| WHAT YOU WILL DO |
Rewrite the records starting at the line containing "You are a computer-use agent." and ending at the line containing "Instruction: Click the Storage card icon", with "Storage card" changed to "Memory card" and nothing else altered.

| DATA PROVIDED |
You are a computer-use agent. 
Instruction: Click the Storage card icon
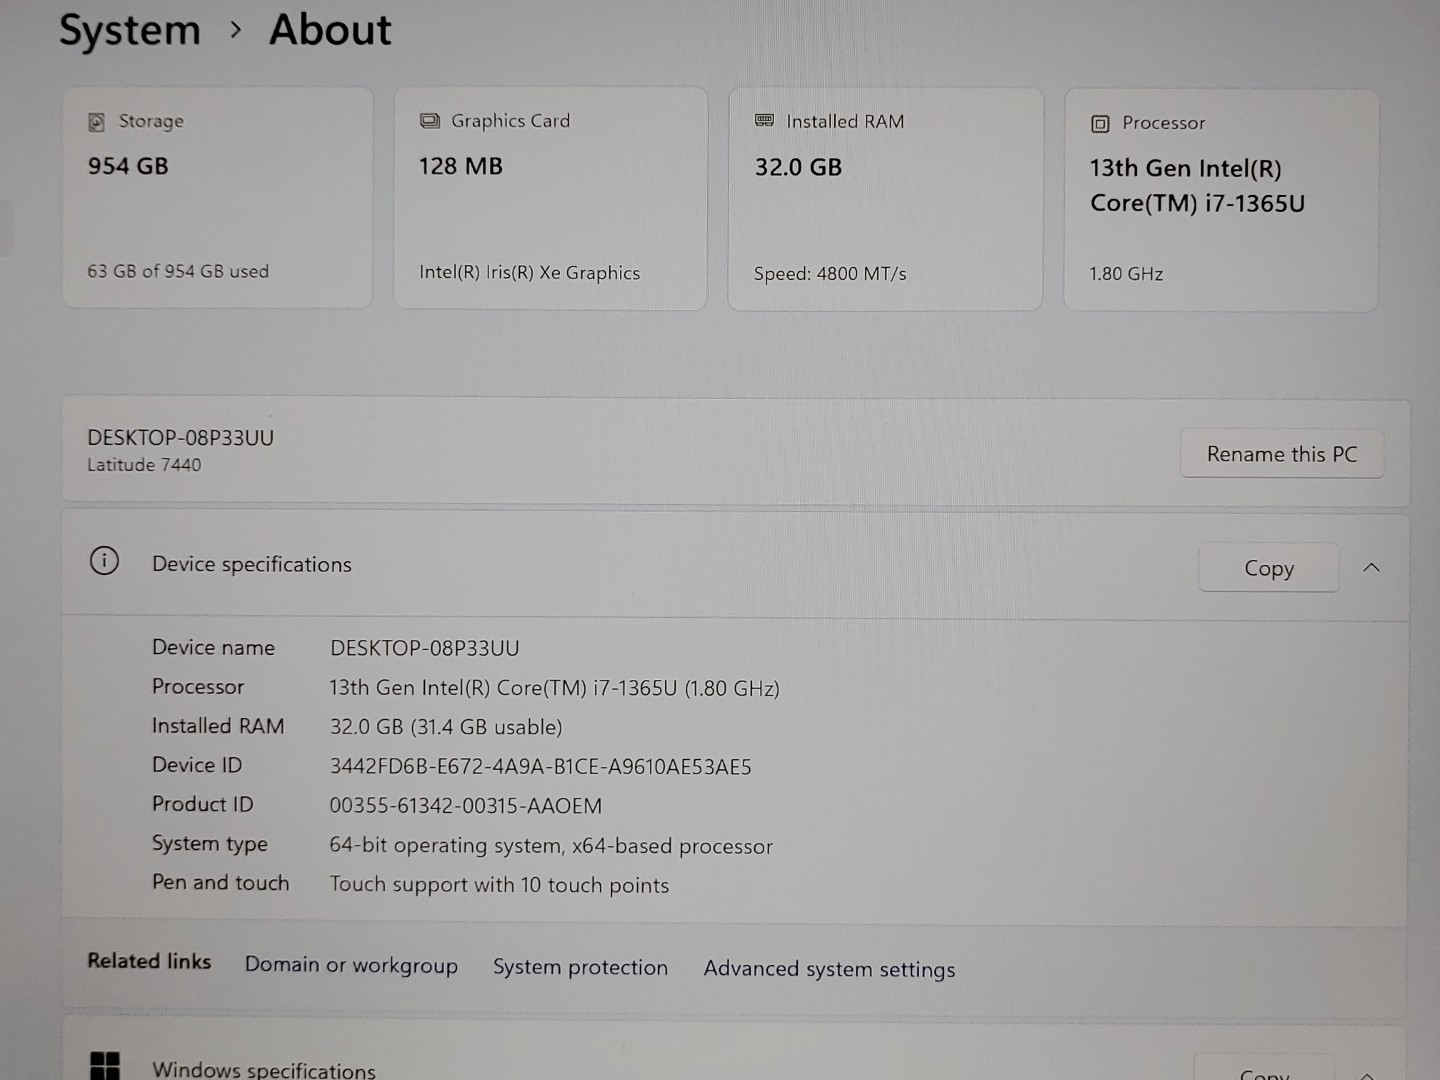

--

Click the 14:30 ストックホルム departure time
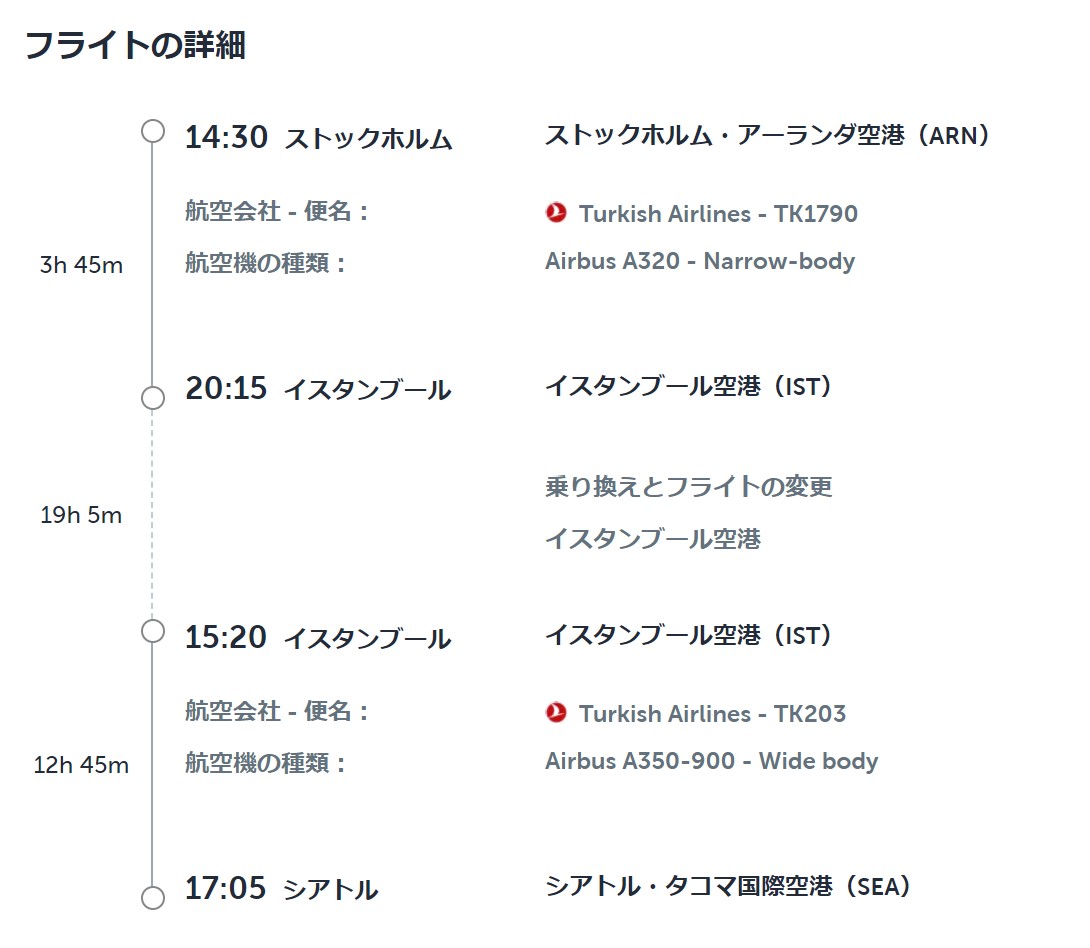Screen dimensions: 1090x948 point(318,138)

--

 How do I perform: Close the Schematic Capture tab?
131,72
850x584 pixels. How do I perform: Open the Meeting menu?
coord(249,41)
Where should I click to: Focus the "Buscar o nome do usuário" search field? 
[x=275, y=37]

| PROBLEM SOLUTION |
You are a computer-use agent. 
Instruction: Click the Memory card icon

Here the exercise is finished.